Follicular mucinosis associated with mycosis fungoides.
Published Web Locationhttps://doi.org/10.5070/D356j1882q
Follicular mucinosis associated with mycosis fungoides
From the Ronald O. Perelman Department of Dermatology, New York University
Lesley Clark-Loeser MD, and Jo-Ann Latkowski MD
Dermatology Online Journal 10 (3): 22
A 62-year-old man with a 13-year history of mycosis fungoides presented with a 2-month history of alopecia of the scalp. The mycosis fungoides had remained untreated for the previous 3.5 years. A biopsy specimen from the scalp showed follicular mucinosis in association with mycosis fungoides.

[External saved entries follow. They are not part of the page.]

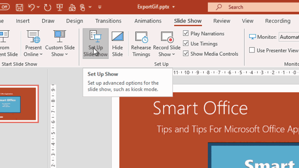Expand the Customize Quick Access Toolbar chevron
Viewport: 299px width, 168px height.
(x=99, y=7)
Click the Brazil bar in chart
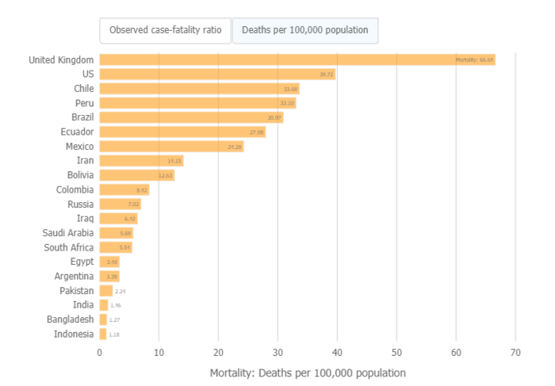This screenshot has width=555, height=386. pos(191,117)
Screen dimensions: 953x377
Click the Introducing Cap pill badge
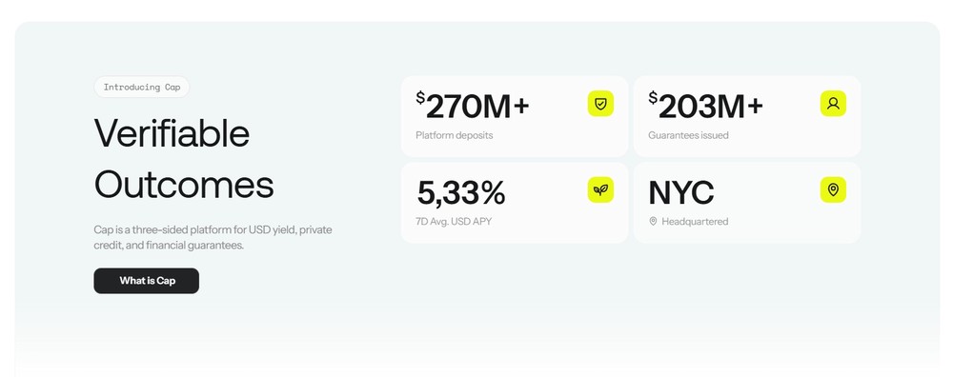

History.—A 62-year-old man had a 4-month history of a dermatosis involving the saclp, face, and trunk. In 1991, a diagnosis of mycosis fungoides, stage 1b was made. Treatment modalities employed from 1991 through August 2000, included topical nitrogen mustard, topical glucocorticoids, and ultraviolet B phototherapy. However, the patient was lost to follow-up until February 2004, at which time he presented to the New York Harbor View Healthcare Dermatology Clinic. He was concerned about a 2-month history of hair loss on his scalp. Additionally, the patient explained that he had not treated his previously diagnosed skin condition for 3.5 years. Biopsies were taken from the scalp and chest, and after review of the dermatopathologic findings, the patient was given intralesional triamcinolone injections to the patches of alopecia on his scalp, and he was started on acitretin 25 mg a day. However, over the subsequent 2 months, the alopecia progressed, and loss of his axillary hair was noted.
Physical examination.— There were several hairless patches with a cigarette-paper appearance and trace erythema at the leading edges without overlying scale. There was generalized facial erythema and a mild coarseness to the facial features. The chest, shoulders, abdomen, and back contained numerous flat erythematous plaques, coalescing in areas into medium-sized digitate plaques. Plaques along the clavicles had a notable cigarette paper surface appearance.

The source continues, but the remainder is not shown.